Zonbu (linux based and much cheaper) uses a solid state drive as well, though you only have 4 GB onboard.
The biggest barrier to entry is the write speed.
To date most of the SSDs we’ve looked at have lied about their write speed by saying the drive can do 100MB/s but when you benchmark it can only do about 20MB/s write throughput. It can still do 100MB/s reads but that’s not too great if you’re 100% write bound like we are.
We’re going to be getting some to play with shortly and I’m very excited by this 🙂
Thanks for the comment Kevin….
Are those sequential writes… as in… you need to dump one large contiguous stream of data… or is it random access like building an external memory hash table?
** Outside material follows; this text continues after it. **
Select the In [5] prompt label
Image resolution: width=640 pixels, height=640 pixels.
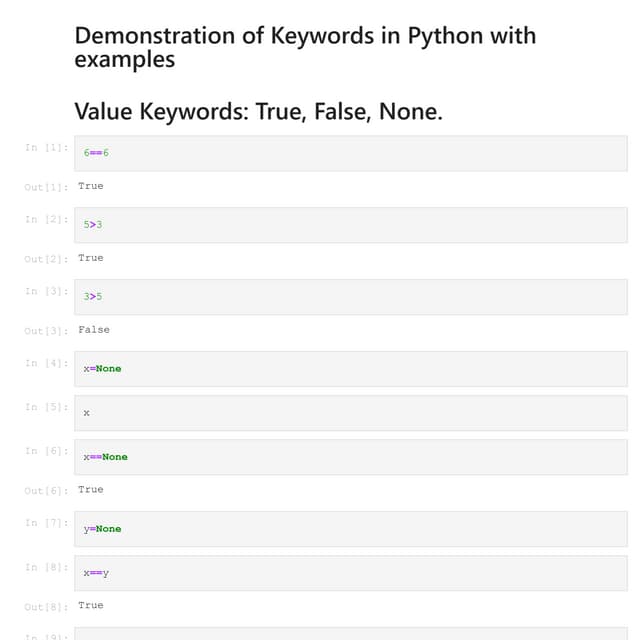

SSD are apparently very bad at random writes… but they do ok at sequential writes… because of their data block structure…
Dan,
Well, *some* of the SSDs are bad at random writes.
HDDs are perfectly good at sequential writes. The HDDs we’re using now are GREAT at them. Nearly 100MB/s.
More modern SSDs can do fine at random writes. The mtron SSDs can so fully random 4k writes @ 80MB/s.
In fact, the prime reason we’re going with SSD is that they can do random writes at this speed.
In fact, they’re great at random reads too.
You can do fully random 4k reads at up to 100MB/s 🙂
In fact, you can read the whole drive, randomly, in 32 seconds 🙂
Thanks, for the comments.
> Well, *some* of the SSDs are bad at random writes.
My impression was that the current breed of high-capacity SSDs are bad at random writes.
> HDDs are perfectly good at sequential writes. The HDDs we’re using now are GREAT at them. Nearly 100MB/s.
> More modern SSDs can do fine at random writes. The mtron SSDs can so fully random 4k writes @ 80MB/s.
Wow. I find it odd that you have nearly no penalty for the random writes. What is the trade-off? Cost? Capacity?
> In fact, they’re great at random reads too.
> You can do fully random 4k reads at up to 100MB/s 🙂
> In fact, you can read the whole drive, randomly, in 32 seconds 🙂
So the drive has a 4 GB capacity?
Read this:
http://www.nextlevelhardware.com/storage/battleship/
and this:
http://feedblog.org/2007/12/13/ssd-vs-memory-the-end-is-nigh/
These drives can do a HIGH number of iops which is why they can do the high write rate.
The trade off is capacity.
The drives we’re looking at are only 32GB.
We should have the drives this week so I’m hoping to have mysql benchmarks soon.